How do i factorize this?

$\displaystyle r^4-4r^3+7r^2-6r+2=0$

2. Originally Posted by MilK
How do i factorize this?

$\displaystyle r^4-4r^3+7r^2-6r+2=0$
It is $\displaystyle (r-1)^2(r^2-2r+2)=0$.
You can see that $\displaystyle r=1$ is a solution so you get $\displaystyle (r-1)(r^3-3r^2+4r-2)=0$ and you can realize that $\displaystyle r=1$ is a root of $\displaystyle r^3-3r^2+4r-2=0$ too, so you get $\displaystyle (r-1)^2(r^2-2r+2)=0$. And $\displaystyle r^2-2r+2=0$ hasn't got any real roots (because $\displaystyle D=2^2-4*2<0$) so you can't factorize that.

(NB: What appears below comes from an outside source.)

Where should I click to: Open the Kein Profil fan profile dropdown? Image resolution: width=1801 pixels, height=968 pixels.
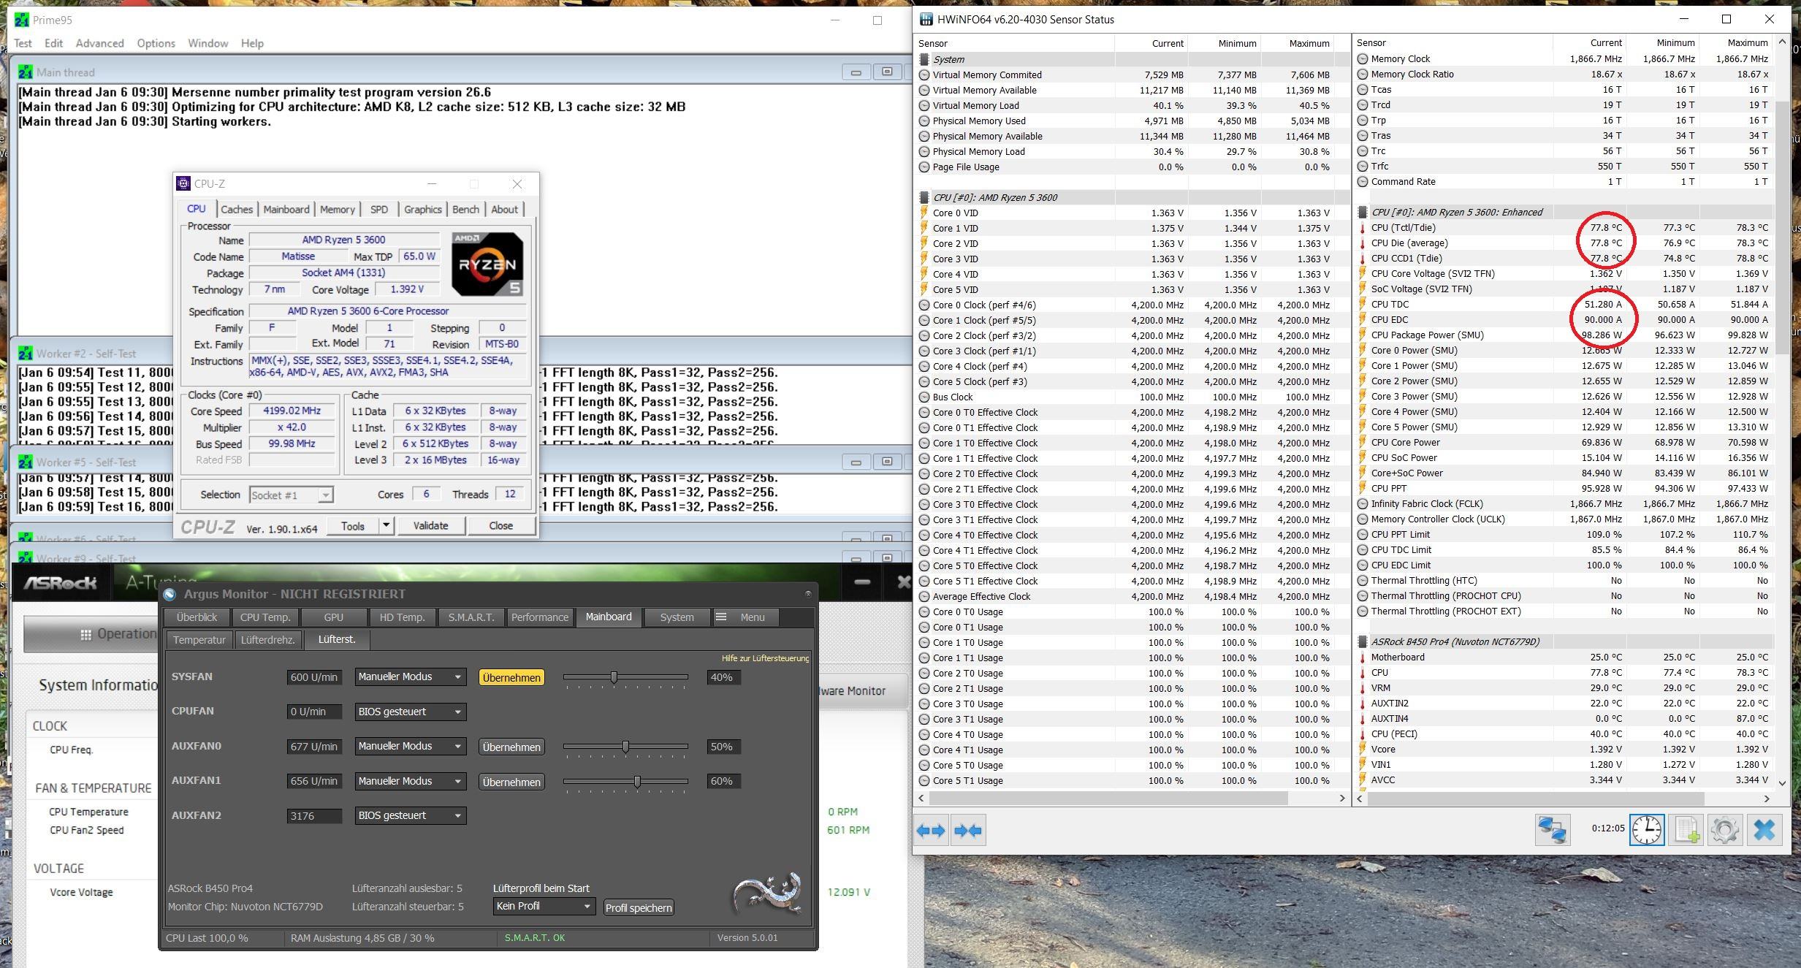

3. Originally Posted by james_bond
It is $\displaystyle (r-1)^2(r^2-2r+2)=0$.
You can see that $\displaystyle r=1$ is a solution so you get $\displaystyle (r-1)(r^3-3r^2+4r-2)=0$ and you can realize that $\displaystyle r=1$ is a root of $\displaystyle r^3-3r^2+4r-2=0$ too, so you get $\displaystyle (r-1)^2(r^2-2r+2)$. And $\displaystyle r^2-2r+2=0$ hasn't got any real roots (because $\displaystyle D=2^2-4*2<0$) so you can't factorize that.
Sorry i am not gd at realization, is there any other way?

4. Hello, MilK!

How do i factorize this?

$\displaystyle r^4-4r^3+7r^2-6r+2\:=\:0$
I factored this at your other post,
. . but here's how I did it.

Knowing the Rational Roots Theorem,
. . I knew that the only rational roots are: .$\displaystyle \pm1,\:\pm2$

I tried $\displaystyle r = 1:\;\;1^4 - 4(1^3) + 7(1^2) - 6(1) + 2 \;=\;0$

From the Remainder Theorem, I knew that $\displaystyle (r-1)$ is a factor.

Using long division: .$\displaystyle (r - 1)(r^3-3r^2+4r-2)$

I saw that $\displaystyle r = 1$ is a root of the cubic.
. . Hence, $\displaystyle (r-1)$ is a factor.

And we have: .$\displaystyle (r-1)(r-1)(r^2 -2r + 2)$

The quadratic does not factor; use the Quadratic Formula.

5. Originally Posted by MilK
Sorry i am not gd at realization, is there any other way?
Have you heard of the rational root theorem?

-Dan

6. okay i got it, thanks everyone